● Zitierter Textauszug:
- - -
PS: Mehr beiläufig habe ich mir kürzlich ein Feed-Back eingeholt (wir waren gerade mit der ersten Lektion fertig und ich hatte eine Extemporale gehalten).
Was die Schüler an mir partout nicht mögen:

  • Dass ich zu schnell interveniere und ihre Präsentationen durcheinander bringe. Ich sollte darauf vertrauen, dass sie auch bei Schwierigkeiten alleine zurechtkommen. Dieser Vorwurf höre ich seit 20 Jahren immer wieder. Es fällt mir schwer, mich zurückzuhalten. Heute haben zwei Schüler die Texte B und C (in Cours intensif 2) in kleinen Abschnitten eingeteilt und auf ihre Mitschüler verteilt. Sie haben eine Übersicht angefertigt mit den Schülernamen und den jeweiligen Aufgaben. Sie werden nun etwa zweieinhalb Wochen die Verantwortung über den Ablauf der Stunden tragen. Es ist wirklich beachtlich, was diese Klasse leistet...Meine Aufgabe reduziert sich auf das Anfertigen von zusätzlichen Übungsblättern und Tests und auf das Korrigieren von Fehlern. Alle anderen Interventionen werden von den Schülern sehr streng zurückgewiesen!
- - -
● Ausgelesene Daten:
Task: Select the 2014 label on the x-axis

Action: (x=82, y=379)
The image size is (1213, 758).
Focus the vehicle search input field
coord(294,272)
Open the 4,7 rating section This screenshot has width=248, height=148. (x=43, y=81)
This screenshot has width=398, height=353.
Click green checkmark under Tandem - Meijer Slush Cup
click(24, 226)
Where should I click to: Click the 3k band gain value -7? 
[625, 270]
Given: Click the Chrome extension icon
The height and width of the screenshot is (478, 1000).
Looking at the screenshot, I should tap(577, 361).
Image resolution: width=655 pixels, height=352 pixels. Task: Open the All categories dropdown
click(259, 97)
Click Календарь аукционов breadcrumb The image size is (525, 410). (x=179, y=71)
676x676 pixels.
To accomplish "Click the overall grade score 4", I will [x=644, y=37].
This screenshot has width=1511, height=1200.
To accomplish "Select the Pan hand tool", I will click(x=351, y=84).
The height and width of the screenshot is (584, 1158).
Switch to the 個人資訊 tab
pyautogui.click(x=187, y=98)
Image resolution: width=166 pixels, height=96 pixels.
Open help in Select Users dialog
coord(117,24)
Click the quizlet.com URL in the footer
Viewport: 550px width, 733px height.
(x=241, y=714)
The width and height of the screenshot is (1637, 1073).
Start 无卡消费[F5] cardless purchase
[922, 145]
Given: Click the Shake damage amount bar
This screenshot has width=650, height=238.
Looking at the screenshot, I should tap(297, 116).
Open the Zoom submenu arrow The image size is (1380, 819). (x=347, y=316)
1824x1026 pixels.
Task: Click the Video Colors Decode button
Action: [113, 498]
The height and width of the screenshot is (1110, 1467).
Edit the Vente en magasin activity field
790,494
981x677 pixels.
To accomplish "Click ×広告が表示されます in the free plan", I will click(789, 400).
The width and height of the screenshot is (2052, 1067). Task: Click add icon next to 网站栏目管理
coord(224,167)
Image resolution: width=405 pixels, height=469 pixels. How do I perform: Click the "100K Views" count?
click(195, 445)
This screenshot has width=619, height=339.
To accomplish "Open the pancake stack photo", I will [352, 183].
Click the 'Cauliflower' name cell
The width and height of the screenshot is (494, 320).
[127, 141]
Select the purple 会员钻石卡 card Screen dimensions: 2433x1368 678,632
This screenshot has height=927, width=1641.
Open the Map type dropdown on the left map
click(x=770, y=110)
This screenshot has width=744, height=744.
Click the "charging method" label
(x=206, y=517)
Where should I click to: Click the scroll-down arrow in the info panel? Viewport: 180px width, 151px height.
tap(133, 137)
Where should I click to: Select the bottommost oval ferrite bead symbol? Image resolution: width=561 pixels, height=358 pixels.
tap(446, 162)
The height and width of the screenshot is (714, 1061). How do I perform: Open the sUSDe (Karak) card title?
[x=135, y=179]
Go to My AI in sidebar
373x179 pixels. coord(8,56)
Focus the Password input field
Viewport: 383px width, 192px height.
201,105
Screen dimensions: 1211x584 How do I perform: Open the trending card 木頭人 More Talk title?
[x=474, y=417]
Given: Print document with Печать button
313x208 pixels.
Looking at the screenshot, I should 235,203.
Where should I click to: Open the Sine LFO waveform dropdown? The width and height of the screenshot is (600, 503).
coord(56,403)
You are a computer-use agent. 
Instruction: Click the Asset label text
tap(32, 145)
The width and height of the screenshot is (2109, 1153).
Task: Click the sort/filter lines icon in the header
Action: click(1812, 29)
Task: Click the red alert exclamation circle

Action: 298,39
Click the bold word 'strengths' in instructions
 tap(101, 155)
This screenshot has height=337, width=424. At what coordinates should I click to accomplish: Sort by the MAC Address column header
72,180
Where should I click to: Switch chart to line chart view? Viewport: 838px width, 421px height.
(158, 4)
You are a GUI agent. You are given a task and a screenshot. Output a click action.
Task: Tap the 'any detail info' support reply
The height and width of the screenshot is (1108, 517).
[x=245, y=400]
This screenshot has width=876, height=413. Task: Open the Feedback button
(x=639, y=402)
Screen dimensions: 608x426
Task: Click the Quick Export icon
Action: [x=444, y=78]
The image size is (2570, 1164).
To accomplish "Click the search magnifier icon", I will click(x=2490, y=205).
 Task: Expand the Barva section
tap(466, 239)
- - -
● Aufgaben:
A – Gib aus dem Textauszug über das Schülerfeedback den Abschnitt zwischen "PS: Mehr beiläufig" und "eine Extemporale gehalten).", beide eingeschlossen, wortgetreu wieder.
B – Ersetze in den Zeilen zwischen dem Anfang der Zeilen und der Zeile mit "will [352, 183].", beide eingeschlossen, "Image resolution" durch "Screen resolution". Gib nur diese Zeilen aus und lass alles andere unverändert.
Der Textauszug und die Zeilen sind voneinander unabhängiges Material.

● Lösungen:
A –
PS: Mehr beiläufig habe ich mir kürzlich ein Feed-Back eingeholt (wir waren gerade mit der ersten Lektion fertig und ich hatte eine Extemporale gehalten).

B –
Task: Select the 2014 label on the x-axis

Action: (x=82, y=379)
The image size is (1213, 758).
Focus the vehicle search input field
coord(294,272)
Open the 4,7 rating section This screenshot has width=248, height=148. (x=43, y=81)
This screenshot has width=398, height=353.
Click green checkmark under Tandem - Meijer Slush Cup
click(24, 226)
Where should I click to: Click the 3k band gain value -7? 
[625, 270]
Given: Click the Chrome extension icon
The height and width of the screenshot is (478, 1000).
Looking at the screenshot, I should tap(577, 361).
Screen resolution: width=655 pixels, height=352 pixels. Task: Open the All categories dropdown
click(259, 97)
Click Календарь аукционов breadcrumb The image size is (525, 410). (x=179, y=71)
676x676 pixels.
To accomplish "Click the overall grade score 4", I will [x=644, y=37].
This screenshot has width=1511, height=1200.
To accomplish "Select the Pan hand tool", I will click(x=351, y=84).
The height and width of the screenshot is (584, 1158).
Switch to the 個人資訊 tab
pyautogui.click(x=187, y=98)
Screen resolution: width=166 pixels, height=96 pixels.
Open help in Select Users dialog
coord(117,24)
Click the quizlet.com URL in the footer
Viewport: 550px width, 733px height.
(x=241, y=714)
The width and height of the screenshot is (1637, 1073).
Start 无卡消费[F5] cardless purchase
[922, 145]
Given: Click the Shake damage amount bar
This screenshot has width=650, height=238.
Looking at the screenshot, I should tap(297, 116).
Open the Zoom submenu arrow The image size is (1380, 819). (x=347, y=316)
1824x1026 pixels.
Task: Click the Video Colors Decode button
Action: [113, 498]
The height and width of the screenshot is (1110, 1467).
Edit the Vente en magasin activity field
790,494
981x677 pixels.
To accomplish "Click ×広告が表示されます in the free plan", I will click(789, 400).
The width and height of the screenshot is (2052, 1067). Task: Click add icon next to 网站栏目管理
coord(224,167)
Screen resolution: width=405 pixels, height=469 pixels. How do I perform: Click the "100K Views" count?
click(195, 445)
This screenshot has width=619, height=339.
To accomplish "Open the pancake stack photo", I will [352, 183].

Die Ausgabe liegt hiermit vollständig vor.